> [Your assignment] Copy the complete listing exactly as shown.

> [Information given]
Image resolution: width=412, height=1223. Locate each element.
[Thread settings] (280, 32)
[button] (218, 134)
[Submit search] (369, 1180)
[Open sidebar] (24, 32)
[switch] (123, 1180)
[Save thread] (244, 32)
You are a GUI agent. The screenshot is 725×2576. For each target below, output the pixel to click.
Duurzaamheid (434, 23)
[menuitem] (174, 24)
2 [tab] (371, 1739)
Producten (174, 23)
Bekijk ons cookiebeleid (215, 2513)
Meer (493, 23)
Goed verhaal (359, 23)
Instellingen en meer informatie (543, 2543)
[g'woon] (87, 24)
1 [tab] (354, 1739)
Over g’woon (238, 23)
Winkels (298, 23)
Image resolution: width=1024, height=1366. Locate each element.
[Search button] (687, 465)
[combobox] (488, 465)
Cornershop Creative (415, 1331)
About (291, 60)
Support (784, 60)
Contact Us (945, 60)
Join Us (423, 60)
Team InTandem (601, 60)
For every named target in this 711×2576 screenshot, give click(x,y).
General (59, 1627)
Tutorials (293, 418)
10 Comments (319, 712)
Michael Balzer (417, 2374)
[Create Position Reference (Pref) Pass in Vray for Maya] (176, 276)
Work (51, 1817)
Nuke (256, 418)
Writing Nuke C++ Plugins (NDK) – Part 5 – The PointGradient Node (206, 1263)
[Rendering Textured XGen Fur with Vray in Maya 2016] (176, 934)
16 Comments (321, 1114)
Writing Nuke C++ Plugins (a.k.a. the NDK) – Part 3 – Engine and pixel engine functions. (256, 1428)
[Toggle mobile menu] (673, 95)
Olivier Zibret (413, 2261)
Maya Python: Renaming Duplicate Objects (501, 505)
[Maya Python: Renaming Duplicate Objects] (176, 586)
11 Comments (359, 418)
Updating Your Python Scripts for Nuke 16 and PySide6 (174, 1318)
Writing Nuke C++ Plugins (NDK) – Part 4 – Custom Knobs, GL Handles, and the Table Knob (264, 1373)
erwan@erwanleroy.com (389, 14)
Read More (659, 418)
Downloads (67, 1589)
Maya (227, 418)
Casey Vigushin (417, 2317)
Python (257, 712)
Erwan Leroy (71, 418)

> [Exercise output]
Image resolution: width=412, height=1223. Locate each element.
[Thread settings] (280, 32)
[button] (218, 134)
[Submit search] (369, 1180)
[Open sidebar] (24, 32)
[switch] (123, 1180)
[Save thread] (244, 32)
You are a GUI agent. The screenshot is 725×2576. For each target below, output the pixel to click.
Duurzaamheid (434, 23)
[menuitem] (174, 24)
2 [tab] (371, 1739)
Producten (174, 23)
Bekijk ons cookiebeleid (215, 2513)
Meer (493, 23)
Goed verhaal (359, 23)
Instellingen en meer informatie (543, 2543)
[g'woon] (87, 24)
1 [tab] (354, 1739)
Over g’woon (238, 23)
Winkels (298, 23)
Image resolution: width=1024, height=1366. Locate each element.
[Search button] (687, 465)
[combobox] (488, 465)
Cornershop Creative (415, 1331)
About (291, 60)
Support (784, 60)
Contact Us (945, 60)
Join Us (423, 60)
Team InTandem (601, 60)
For every named target in this 711×2576 screenshot, give click(x,y).
General (59, 1627)
Tutorials (293, 418)
10 Comments (319, 712)
Michael Balzer (417, 2374)
[Create Position Reference (Pref) Pass in Vray for Maya] (176, 276)
Work (51, 1817)
Nuke (256, 418)
Writing Nuke C++ Plugins (NDK) – Part 5 – The PointGradient Node (206, 1263)
[Rendering Textured XGen Fur with Vray in Maya 2016] (176, 934)
16 Comments (321, 1114)
Writing Nuke C++ Plugins (a.k.a. the NDK) – Part 3 – Engine and pixel engine functions. (256, 1428)
[Toggle mobile menu] (673, 95)
Olivier Zibret (413, 2261)
Maya Python: Renaming Duplicate Objects (501, 505)
[Maya Python: Renaming Duplicate Objects] (176, 586)
11 Comments (359, 418)
Updating Your Python Scripts for Nuke 16 and PySide6 (174, 1318)
Writing Nuke C++ Plugins (NDK) – Part 4 – Custom Knobs, GL Handles, and the Table Knob (264, 1373)
erwan@erwanleroy.com (389, 14)
Read More (659, 418)
Downloads (67, 1589)
Maya (227, 418)
Casey Vigushin (417, 2317)
Python (257, 712)
Erwan Leroy (71, 418)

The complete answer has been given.